Lists of type std::list<char*> are used by the final implementation which is based on the following from Cleary's discussion:
Any block of memory allocated as an array of characters through operator new[] (hereafter referred to as the block) is properly aligned for any object of that size or smaller
For example:
template<typename T>;
class pooled_list
{
...
pooled_list():free_pool_(pool_size, 0)
{
std::list<char*>::iterator cur;
std::list<char*>::iterator end = free_list_.end();
for(cur = free_list_.begin(); cur != end; ++cur){
*cur = new char[sizeof(T)];
}
}
...
iterator insert(iterator pos, const T& value)
{
if(!free_list_->empty()){
// use inplace new on the raw data, and splice
// from the free list to the active list
...
}
else{
throw std::bad_alloc();
}
return --pos;
}
...
private:
std::list<char*> free_list_;
std::list<char*> active_list_;
};
The final implementation differs slightly in that the free_list_ is moved a separate pool class which allows it to be shared by multiple pooled_lists. The alignment workaround does impose one pointer's worth of space overhead per element for each node used in free and active lists. This could be avoided by developing a custom list rather than using the standard list as a base implementation.
List Iterators
Since the underlying list is of type std::list<char*> and not
std::list
template<typename T>
class pooled_list
{
...
//
// Functor to convert iterator to underlying data type to type T.

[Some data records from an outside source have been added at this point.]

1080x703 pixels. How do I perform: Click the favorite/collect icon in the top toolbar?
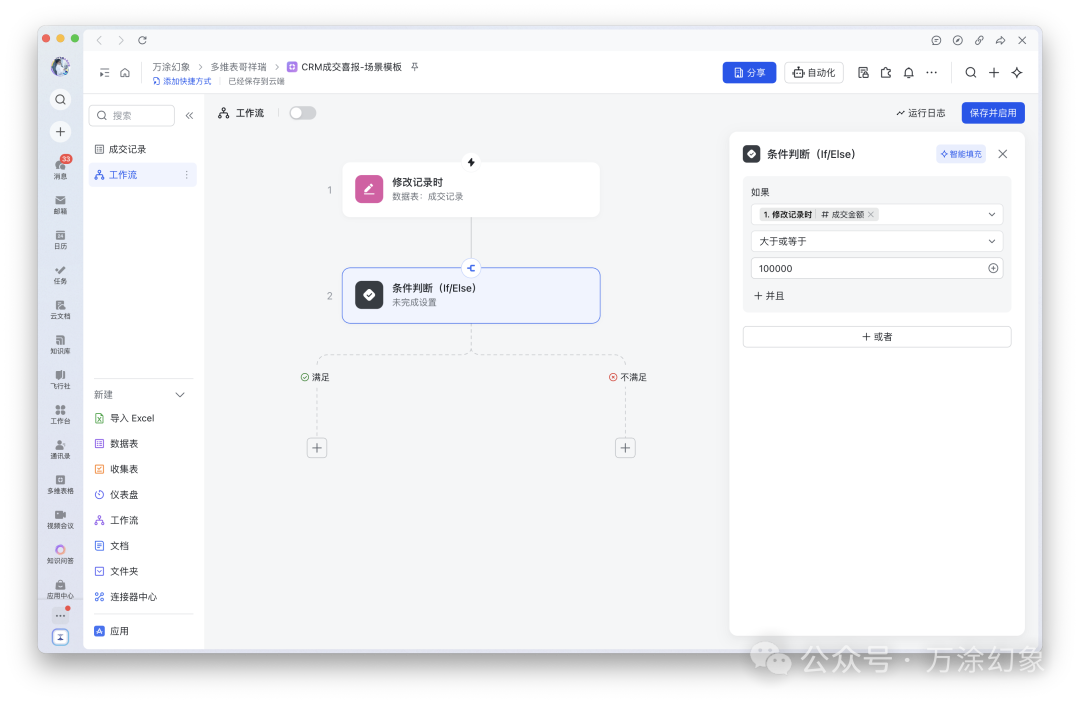(884, 72)
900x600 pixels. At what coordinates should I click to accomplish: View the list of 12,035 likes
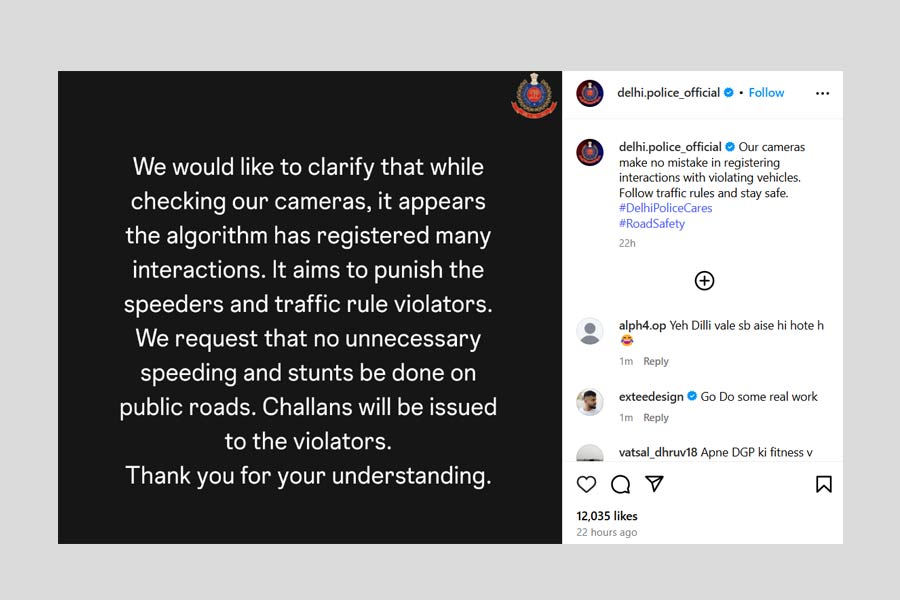pyautogui.click(x=607, y=516)
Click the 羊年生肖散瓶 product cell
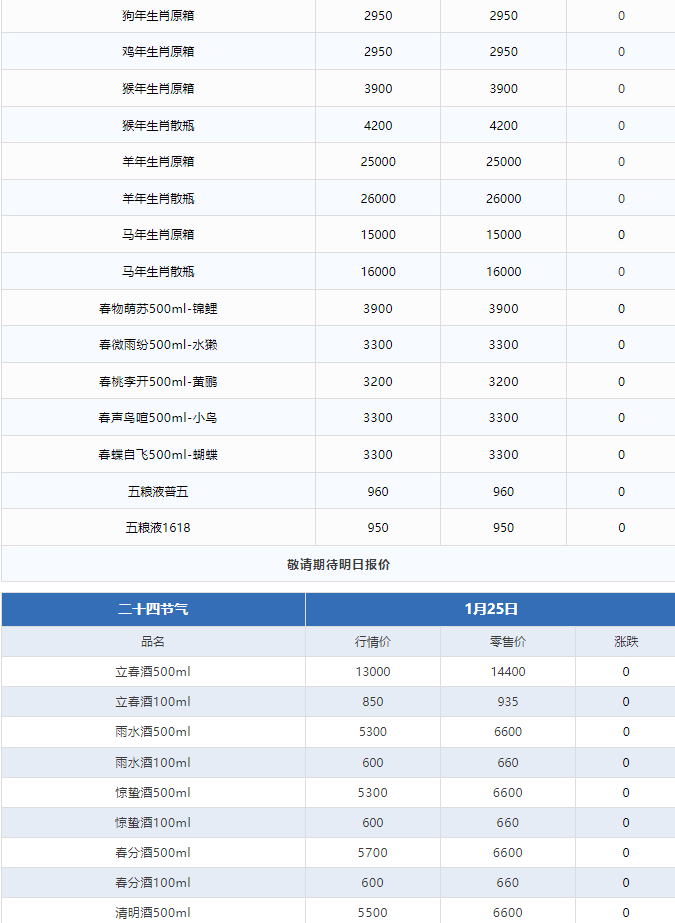The image size is (675, 923). click(158, 199)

class reinterpret_raw_data_ptr
{
public:
typedef T& result_type;
T& operator()(raw_data_type& raw_data) const
{
return *reinterpret_cast<T*>(raw_data);
}
};
typedef char* raw_data_type;
typedef std::list<raw_data_type> raw_data_ptr_list;
typedef typename std::list<raw_data_type>::iterator raw_data_ptr_list_it;
typedef boost::transform_iterator<reinterpret_raw_data_ptr, typename raw_data_ptr_list::iterator, T&, T > iterator;
...
};
Potential Enhancements
As noted in the threading section, multiple threads can not concurrently insert or erase elements in lists which share the same pool. I chose to not impose the overhead of thread synchronization by default. I do not recommend sharing pools across threads, but this could be supported by adding a synchronization policy to the pool with no additional overhead for the default case.

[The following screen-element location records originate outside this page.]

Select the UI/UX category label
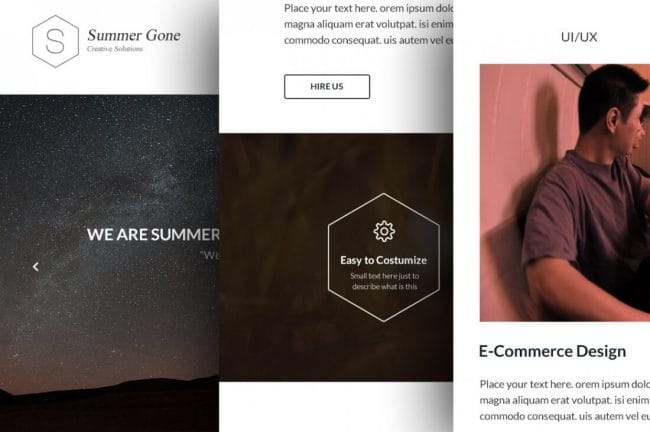The height and width of the screenshot is (432, 650). click(x=579, y=37)
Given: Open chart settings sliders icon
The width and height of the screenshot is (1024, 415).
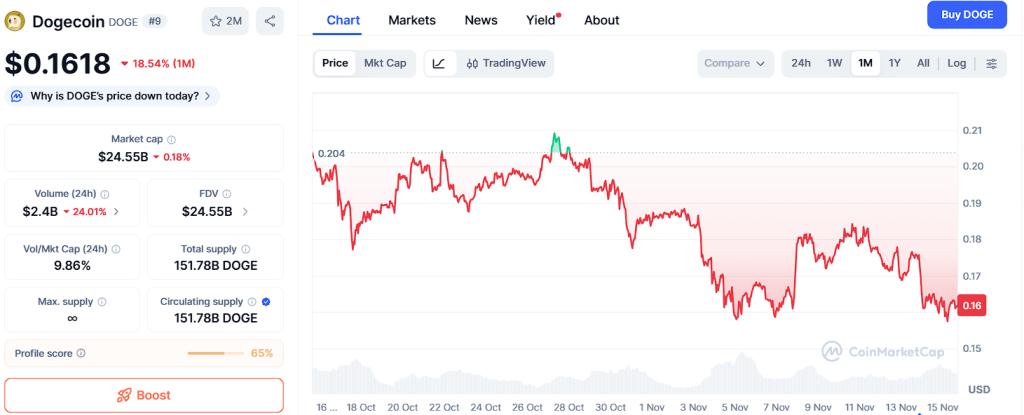Looking at the screenshot, I should click(x=991, y=63).
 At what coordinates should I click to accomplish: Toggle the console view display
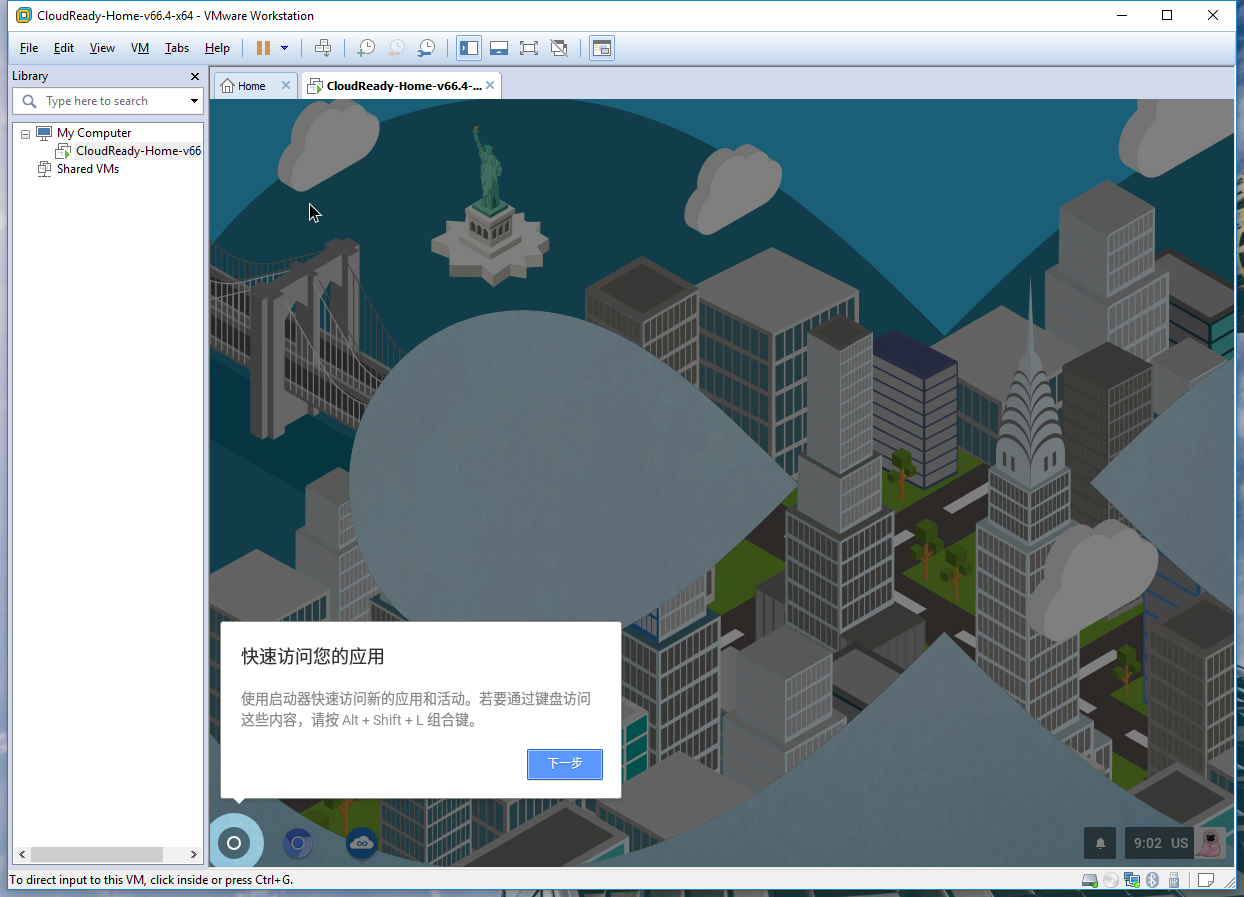point(601,47)
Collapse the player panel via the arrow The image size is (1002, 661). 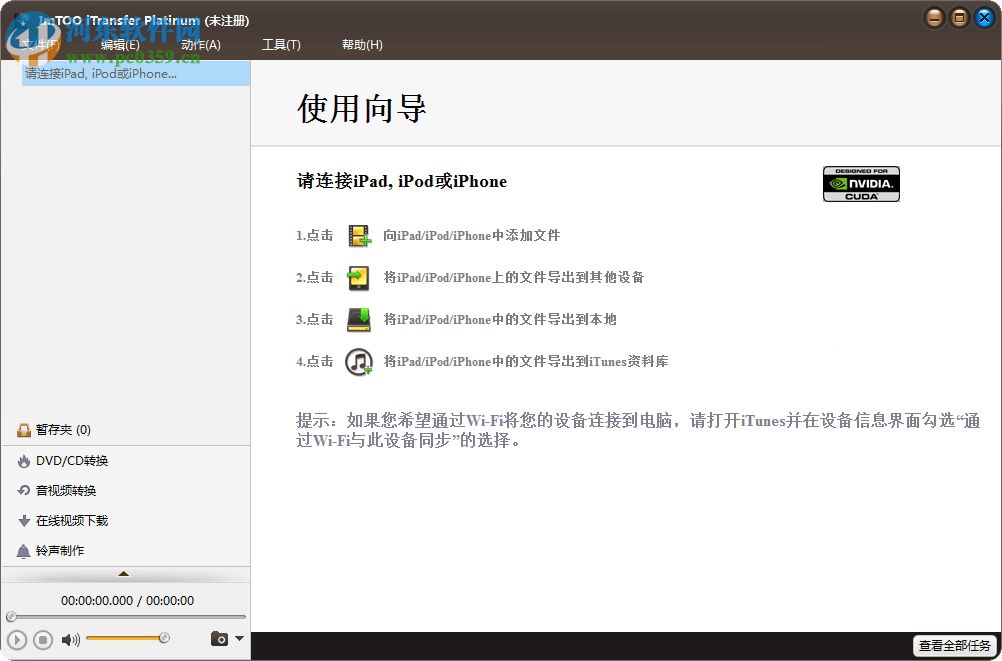pyautogui.click(x=124, y=573)

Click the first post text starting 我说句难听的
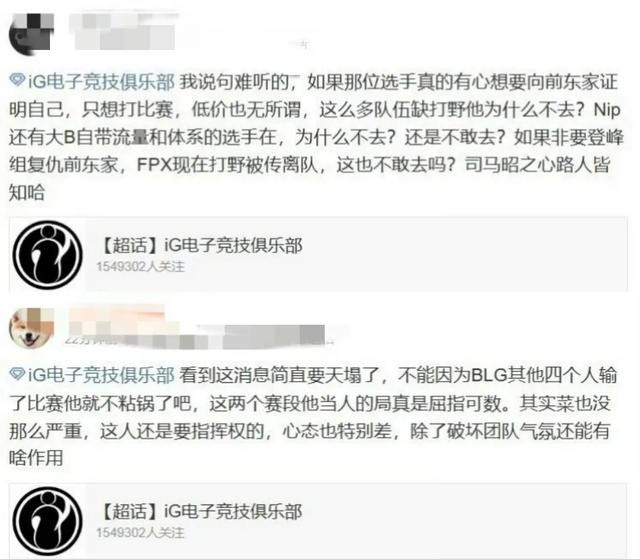[316, 137]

Element data is allocated by the pool using operator new[]. This might not be sufficient for all use cases (for instance if the user wants to allocate element from an arena or global pool). This could be also be addressed by adding an allocation strategy to the pool. It should be noted that it would difficult to change the allocation strategy of the node structures, because the standard list is used as the underlying data structure. Providing an alternate strategy to allocate list nodes would require a reimplementation of the list structure.
Acknowledgments
Thanks to C++ guru Thomas Becker for discussion on data alignment and help with const_iterator syntax.